2. Import the required dependencies
In the index.ts
file that you created, add the
following lines to import the dependencies required for this project:
import { gemini15Flash, googleAI } from '@genkit-ai/googleai';
import { genkit } from 'genkit';
import pdf from 'pdf-parse';
import fs from 'fs';
import { createInterface } from "node:readline/promises";
- The first two lines import Genkit and the Google AI plugin.
- The second two lines are for the pdf parser.
- The fifth line is for implementing your UI.
3. Configure Genkit and the default model
Add the following lines to configure Genkit and set Gemini 1.5 Flash as the default model.
const ai = genkit({
plugins: [googleAI()],
model: gemini15Flash,
});
You can then add a skeleton for the code and error-handling.
(async () => {
try {
// Step 1: get command line arguments
// Step 2: load PDF file
// Step 3: construct prompt
// Step 4: start chat
Step 5: chat loop
} catch (error) {
console.error("Error parsing PDF or interacting with Genkit:", error);
}
})(); // <-- don't forget the trailing parentheses to call the function!
4. Load and parse the PDF
Under Step 1, add code to read the PDF filename that was passed in from the command line.
const filename = process.argv[2]; if (!filename) { console.error("Please provide a filename as a command line argument."); process.exit(1); }
Under Step 2, add code to load the contents of the PDF file.
let dataBuffer = fs.readFileSync(filename); const { text } = await pdf(dataBuffer);
5. Set up the prompt
Under Step 3, add code to set up the prompt:
const prefix = process.argv[3] || "Sample prompt: Answer the user's questions about the contents of this PDF file.";
const prompt = `
${prefix}
Context:
${text}
`
- The first
const
declaration defines a default prompt if the user doesn't pass in one of their own from the command line. - The second
const
declaration interpolates the prompt prefix and the full text of the PDF file into the prompt for the model.
6. Implement the UI
Under Step 4, add the following code to start the chat and implement the UI:
const chat = ai.chat({ system: prompt })
const readline = createInterface(process.stdin, process.stdout);
console.log("You're chatting with Gemini. Ctrl-C to quit.\n");
The first const
declaration starts the chat with the model by
calling the chat
method, passing the prompt (which includes
the full text of the PDF file). The rest of the code instantiates
a text input, then displays a message to the user.

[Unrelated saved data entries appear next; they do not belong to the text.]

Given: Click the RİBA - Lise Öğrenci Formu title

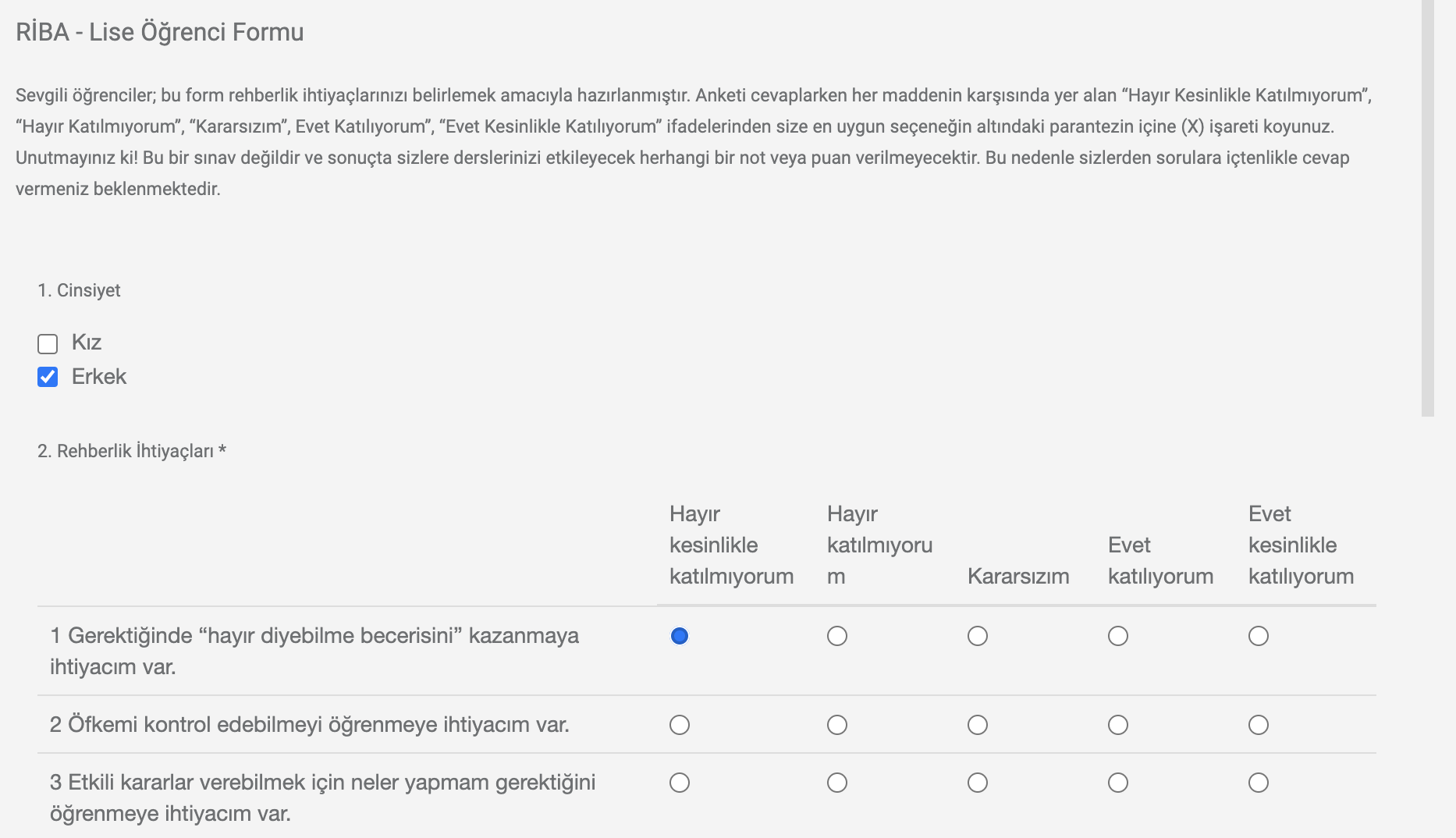Looking at the screenshot, I should (158, 33).
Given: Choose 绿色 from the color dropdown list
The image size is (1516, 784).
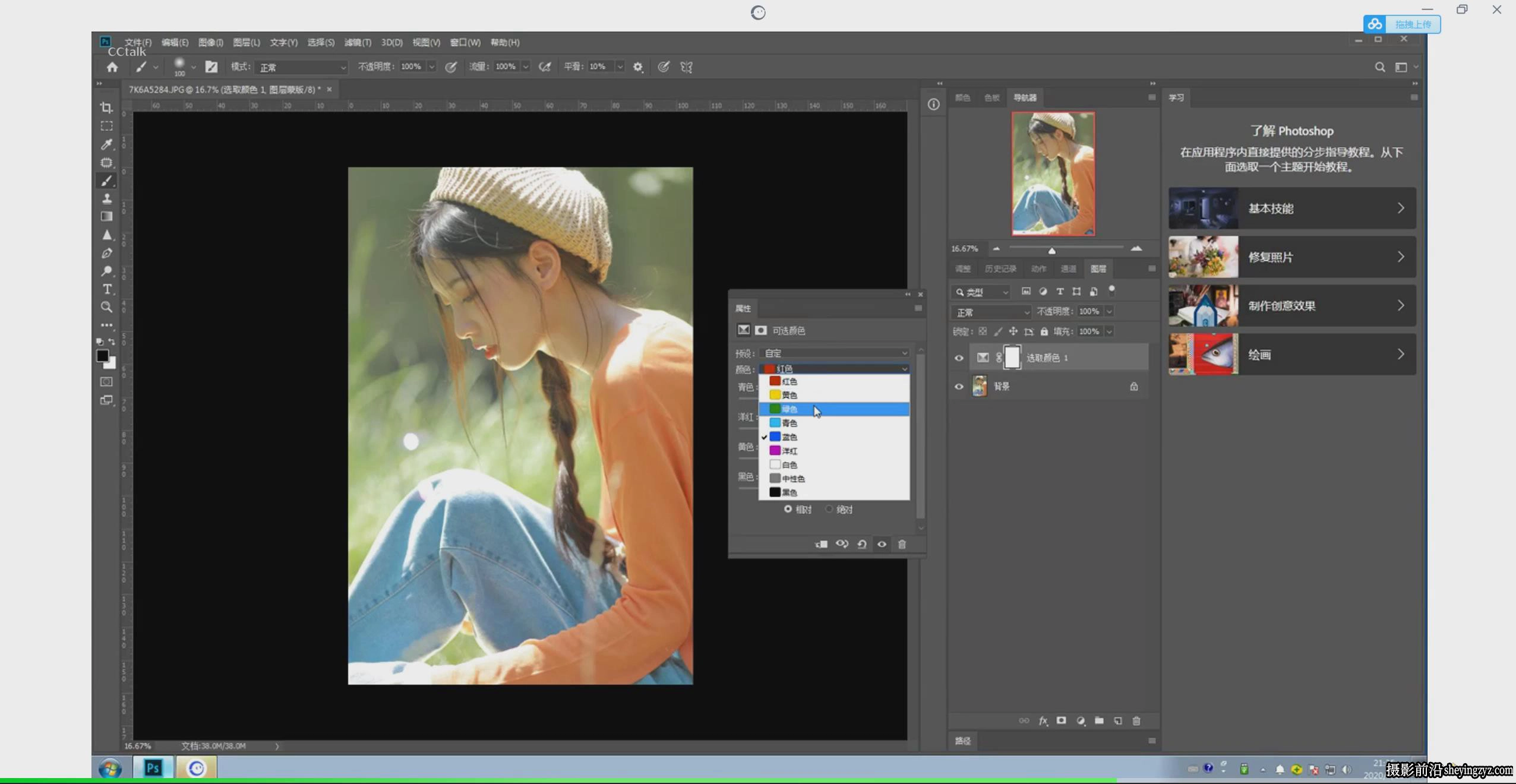Looking at the screenshot, I should 834,409.
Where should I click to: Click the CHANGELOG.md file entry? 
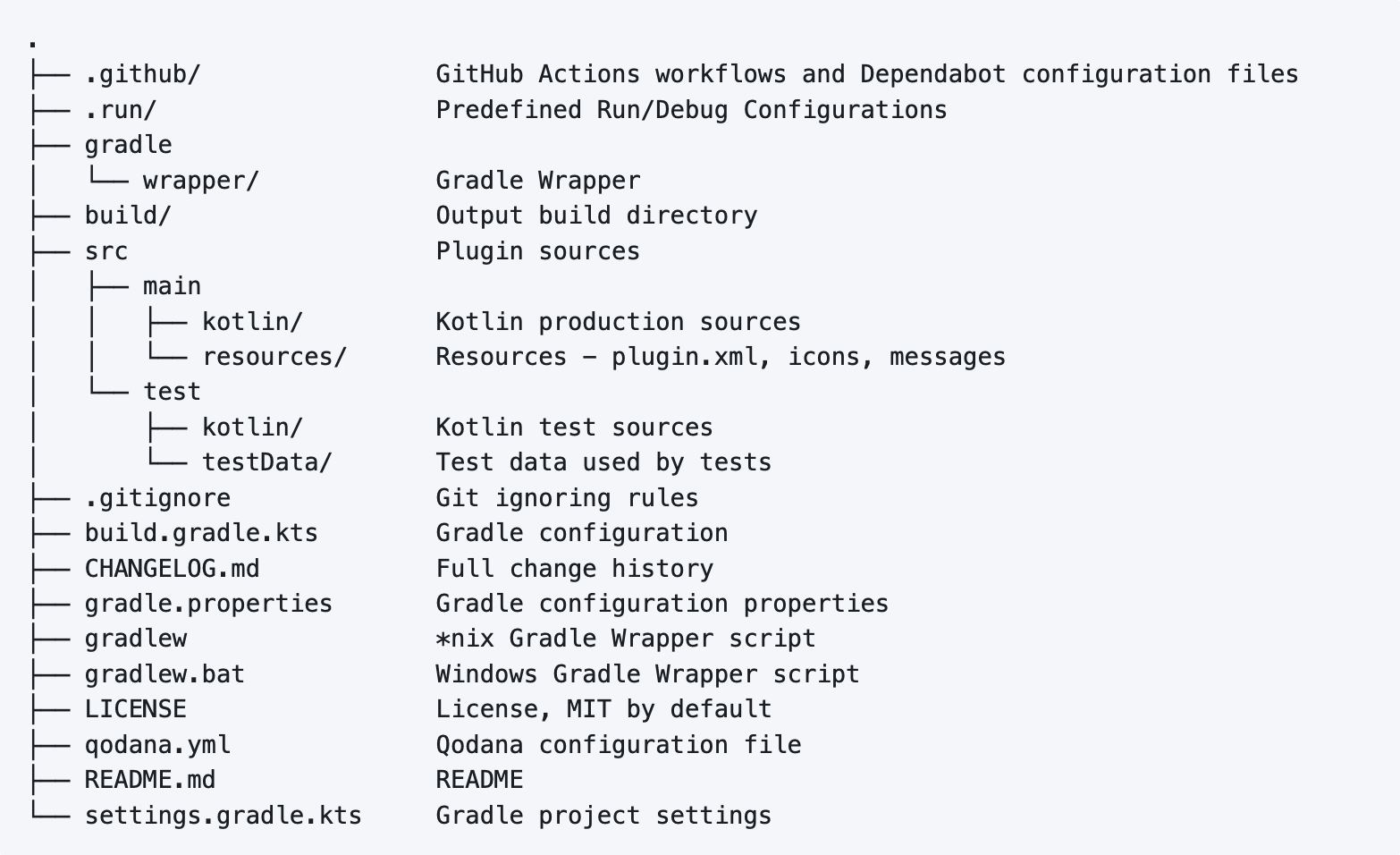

7. Implement the chat loop
Under Step 5, add code to receive user input and
send that input to the model using chat.send
. This part
of the app loops until the user presses CTRL + C.
while (true) {
const userInput = await readline.question("> ");
const {text} = await chat.send(userInput);
console.log(text);
}
8. Run the app
Run the app from your terminal. Open the terminal in the root folder of your project, then run the following command:
npx tsx src/index.ts path/to/some.pdf
You can then start chatting with the PDF file.